DOCUMENT SEGMENT =
▬▬▬▬▬▬▬▬▬▬

Note: I forgot to include this patch with the delayed/ordered per CPU
tracking and per device/device entry per CPU stats. With this patch you
get the full 33% improvements when using fast backends, multiple queues
and multiple IO submiters.
Signed-off-by: Mike Christie <michael.christie@oracle.com>
---
drivers/target/target_core_device.c | 1 +
drivers/target/target_core_fabric_configfs.c | 2 +-
drivers/target/target_core_internal.h | 1 +
drivers/target/target_core_stat.c | 67 +++++++-------------
drivers/target/target_core_tpg.c | 25 +++++++-
drivers/target/target_core_transport.c | 22 +++++--
include/target/target_core_base.h | 8 +--
7 files changed, 67 insertions(+), 59 deletions(-)
diff --git a/drivers/target/target_core_device.c b/drivers/target/target_core_device.c
index 7bb711b24c0d..2d4a7c0c69ce 100644
--- a/drivers/target/target_core_device.c
+++ b/drivers/target/target_core_device.c
@@ -814,6 +814,7 @@ struct se_device *target_alloc_device(struct se_hba *hba, const char *name)
dev->dev_attrib.max_write_same_len = DA_MAX_WRITE_SAME_LEN;
dev->dev_attrib.submit_type = TARGET_FABRIC_DEFAULT_SUBMIT;
+ /* Skip allocating lun_stats since we can't export them. */
xcopy_lun = &dev->xcopy_lun;
rcu_assign_pointer(xcopy_lun->lun_se_dev, dev);
init_completion(&xcopy_lun->lun_shutdown_comp);
diff --git a/drivers/target/target_core_fabric_configfs.c b/drivers/target/target_core_fabric_configfs.c
index 7156a4dc1ca7..13159928e365 100644
--- a/drivers/target/target_core_fabric_configfs.c
+++ b/drivers/target/target_core_fabric_configfs.c
@@ -697,7 +697,7 @@ static void target_fabric_port_release(struct config_item *item)

▬▬▬▬▬▬▬▬▬▬

PROBLEM SET =
1. According to the patch, how large an improvement do you get when using fast backends, multiple queues and multiple IO submitters?
2. Please retype the patch starting with "diff --git a/drivers/target/target_core_device.c" and going on through "const char *name)".
Rely only on the patch for these answers.

Data for locating visible targets =
▬▬▬▬▬▬▬▬▬▬

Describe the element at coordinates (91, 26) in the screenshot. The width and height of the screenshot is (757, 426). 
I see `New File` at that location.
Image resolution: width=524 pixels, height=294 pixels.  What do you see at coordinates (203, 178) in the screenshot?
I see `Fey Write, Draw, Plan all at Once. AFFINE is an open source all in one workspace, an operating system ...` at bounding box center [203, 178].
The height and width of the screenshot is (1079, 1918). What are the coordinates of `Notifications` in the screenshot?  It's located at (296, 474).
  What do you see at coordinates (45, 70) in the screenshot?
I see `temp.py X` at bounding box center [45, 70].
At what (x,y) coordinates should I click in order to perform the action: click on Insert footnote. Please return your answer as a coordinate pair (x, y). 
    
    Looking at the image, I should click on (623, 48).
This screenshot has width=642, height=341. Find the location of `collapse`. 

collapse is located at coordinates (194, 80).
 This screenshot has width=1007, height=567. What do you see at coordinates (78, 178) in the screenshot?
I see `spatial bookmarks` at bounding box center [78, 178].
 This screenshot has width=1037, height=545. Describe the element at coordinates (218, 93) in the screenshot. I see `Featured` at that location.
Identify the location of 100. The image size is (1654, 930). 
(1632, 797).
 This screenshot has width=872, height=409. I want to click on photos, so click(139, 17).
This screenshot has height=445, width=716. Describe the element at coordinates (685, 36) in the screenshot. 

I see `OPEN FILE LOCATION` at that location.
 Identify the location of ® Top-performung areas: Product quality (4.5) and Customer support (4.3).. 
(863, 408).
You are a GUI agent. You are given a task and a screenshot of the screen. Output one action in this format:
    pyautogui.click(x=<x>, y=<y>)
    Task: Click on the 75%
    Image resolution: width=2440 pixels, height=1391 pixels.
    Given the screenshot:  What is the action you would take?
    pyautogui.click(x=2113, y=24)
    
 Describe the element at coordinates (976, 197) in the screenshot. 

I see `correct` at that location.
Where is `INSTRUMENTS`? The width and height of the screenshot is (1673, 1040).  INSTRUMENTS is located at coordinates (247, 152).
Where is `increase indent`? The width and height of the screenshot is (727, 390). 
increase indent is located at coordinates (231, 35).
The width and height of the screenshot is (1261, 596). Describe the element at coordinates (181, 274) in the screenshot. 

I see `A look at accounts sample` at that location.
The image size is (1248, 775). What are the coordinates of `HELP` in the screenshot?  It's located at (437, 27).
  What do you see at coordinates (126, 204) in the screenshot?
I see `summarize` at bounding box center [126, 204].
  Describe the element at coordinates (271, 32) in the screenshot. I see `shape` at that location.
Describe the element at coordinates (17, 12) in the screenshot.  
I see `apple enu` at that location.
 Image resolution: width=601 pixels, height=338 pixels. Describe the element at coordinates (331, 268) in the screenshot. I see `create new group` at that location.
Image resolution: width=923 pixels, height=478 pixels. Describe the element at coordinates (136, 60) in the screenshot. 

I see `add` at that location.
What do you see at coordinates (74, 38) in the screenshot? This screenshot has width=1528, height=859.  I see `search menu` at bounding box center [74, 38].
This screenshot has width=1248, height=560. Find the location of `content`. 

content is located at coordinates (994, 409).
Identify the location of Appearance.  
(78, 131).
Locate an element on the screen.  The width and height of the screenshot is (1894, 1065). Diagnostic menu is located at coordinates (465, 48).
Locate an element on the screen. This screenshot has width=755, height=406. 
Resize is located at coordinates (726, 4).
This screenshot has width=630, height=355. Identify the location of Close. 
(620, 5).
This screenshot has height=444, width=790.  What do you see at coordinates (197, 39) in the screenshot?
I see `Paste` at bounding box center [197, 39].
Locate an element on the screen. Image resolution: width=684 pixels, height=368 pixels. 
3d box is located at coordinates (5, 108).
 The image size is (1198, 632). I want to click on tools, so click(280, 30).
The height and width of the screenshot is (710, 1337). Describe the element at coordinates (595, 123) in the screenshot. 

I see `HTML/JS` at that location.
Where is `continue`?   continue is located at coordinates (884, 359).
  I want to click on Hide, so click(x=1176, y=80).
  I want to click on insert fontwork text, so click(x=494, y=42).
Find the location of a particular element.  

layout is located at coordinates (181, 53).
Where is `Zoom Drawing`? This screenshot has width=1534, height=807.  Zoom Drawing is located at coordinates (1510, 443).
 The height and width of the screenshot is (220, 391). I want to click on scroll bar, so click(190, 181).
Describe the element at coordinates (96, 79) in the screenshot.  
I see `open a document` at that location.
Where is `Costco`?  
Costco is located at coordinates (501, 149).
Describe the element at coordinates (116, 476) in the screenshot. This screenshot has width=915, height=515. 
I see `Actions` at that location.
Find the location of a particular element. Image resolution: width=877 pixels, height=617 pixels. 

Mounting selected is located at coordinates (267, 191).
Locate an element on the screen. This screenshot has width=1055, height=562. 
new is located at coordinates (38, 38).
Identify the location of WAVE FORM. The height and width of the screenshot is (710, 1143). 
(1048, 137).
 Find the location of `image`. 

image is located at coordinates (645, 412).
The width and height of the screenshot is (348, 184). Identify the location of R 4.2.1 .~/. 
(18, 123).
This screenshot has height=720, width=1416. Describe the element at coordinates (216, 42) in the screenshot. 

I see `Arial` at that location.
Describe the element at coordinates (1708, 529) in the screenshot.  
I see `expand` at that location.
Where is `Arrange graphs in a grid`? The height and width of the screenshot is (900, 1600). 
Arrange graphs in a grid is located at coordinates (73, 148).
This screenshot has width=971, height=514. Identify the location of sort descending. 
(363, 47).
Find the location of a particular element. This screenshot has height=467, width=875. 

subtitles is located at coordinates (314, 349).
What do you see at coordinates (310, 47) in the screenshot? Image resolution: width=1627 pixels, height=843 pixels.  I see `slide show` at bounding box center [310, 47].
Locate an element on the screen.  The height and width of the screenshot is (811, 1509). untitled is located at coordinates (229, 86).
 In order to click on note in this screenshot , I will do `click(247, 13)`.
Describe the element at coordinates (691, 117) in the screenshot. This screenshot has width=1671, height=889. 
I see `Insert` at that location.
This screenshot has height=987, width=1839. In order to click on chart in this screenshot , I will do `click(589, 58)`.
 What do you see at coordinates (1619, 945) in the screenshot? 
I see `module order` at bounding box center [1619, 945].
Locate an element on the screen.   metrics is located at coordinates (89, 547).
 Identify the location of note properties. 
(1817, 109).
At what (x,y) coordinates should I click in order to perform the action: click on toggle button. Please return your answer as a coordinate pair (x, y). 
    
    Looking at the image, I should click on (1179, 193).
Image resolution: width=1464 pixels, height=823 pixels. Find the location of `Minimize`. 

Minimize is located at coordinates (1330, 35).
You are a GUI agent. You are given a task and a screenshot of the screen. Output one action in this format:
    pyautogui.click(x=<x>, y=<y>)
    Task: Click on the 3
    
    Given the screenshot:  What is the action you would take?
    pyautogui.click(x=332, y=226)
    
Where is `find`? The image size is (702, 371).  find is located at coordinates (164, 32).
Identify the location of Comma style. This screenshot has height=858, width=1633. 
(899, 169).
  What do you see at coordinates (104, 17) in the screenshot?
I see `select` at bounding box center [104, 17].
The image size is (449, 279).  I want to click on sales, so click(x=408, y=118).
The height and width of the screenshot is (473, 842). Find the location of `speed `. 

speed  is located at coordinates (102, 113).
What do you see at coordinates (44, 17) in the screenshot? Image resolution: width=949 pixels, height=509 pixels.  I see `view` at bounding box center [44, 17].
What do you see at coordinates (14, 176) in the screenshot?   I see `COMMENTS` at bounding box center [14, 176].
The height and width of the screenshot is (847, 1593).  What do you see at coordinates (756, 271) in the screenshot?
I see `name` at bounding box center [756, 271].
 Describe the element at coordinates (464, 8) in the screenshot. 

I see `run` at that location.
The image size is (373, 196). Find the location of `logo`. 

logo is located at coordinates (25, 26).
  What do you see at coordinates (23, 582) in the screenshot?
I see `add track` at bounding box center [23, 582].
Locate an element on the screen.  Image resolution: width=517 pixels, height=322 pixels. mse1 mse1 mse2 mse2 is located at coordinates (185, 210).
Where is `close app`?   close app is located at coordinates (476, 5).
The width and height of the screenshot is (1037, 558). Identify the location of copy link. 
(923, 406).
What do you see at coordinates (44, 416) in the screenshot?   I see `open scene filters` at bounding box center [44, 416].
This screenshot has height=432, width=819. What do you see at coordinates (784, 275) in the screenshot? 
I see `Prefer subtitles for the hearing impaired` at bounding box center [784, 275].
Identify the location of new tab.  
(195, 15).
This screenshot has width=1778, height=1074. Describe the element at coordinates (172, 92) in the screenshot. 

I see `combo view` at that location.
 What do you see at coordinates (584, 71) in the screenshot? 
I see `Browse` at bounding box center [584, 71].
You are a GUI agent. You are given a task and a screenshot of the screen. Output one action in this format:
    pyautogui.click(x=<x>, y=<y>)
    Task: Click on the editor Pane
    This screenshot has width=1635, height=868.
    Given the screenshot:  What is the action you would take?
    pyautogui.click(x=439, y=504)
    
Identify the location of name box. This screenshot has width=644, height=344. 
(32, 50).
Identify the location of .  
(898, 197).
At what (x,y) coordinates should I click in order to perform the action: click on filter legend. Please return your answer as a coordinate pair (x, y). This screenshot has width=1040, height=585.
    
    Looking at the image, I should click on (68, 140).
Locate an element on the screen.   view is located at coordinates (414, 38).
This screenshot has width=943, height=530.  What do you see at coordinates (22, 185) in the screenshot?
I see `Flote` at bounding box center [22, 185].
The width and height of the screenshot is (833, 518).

▬▬▬▬▬▬▬▬▬▬

SOLVED TASKS =
1. The full 33% improvements.

2.
diff --git a/drivers/target/target_core_device.c b/drivers/target/target_core_device.c
index 7bb711b24c0d..2d4a7c0c69ce 100644
--- a/drivers/target/target_core_device.c
+++ b/drivers/target/target_core_device.c
@@ -814,6 +814,7 @@ struct se_device *target_alloc_device(struct se_hba *hba, const char *name)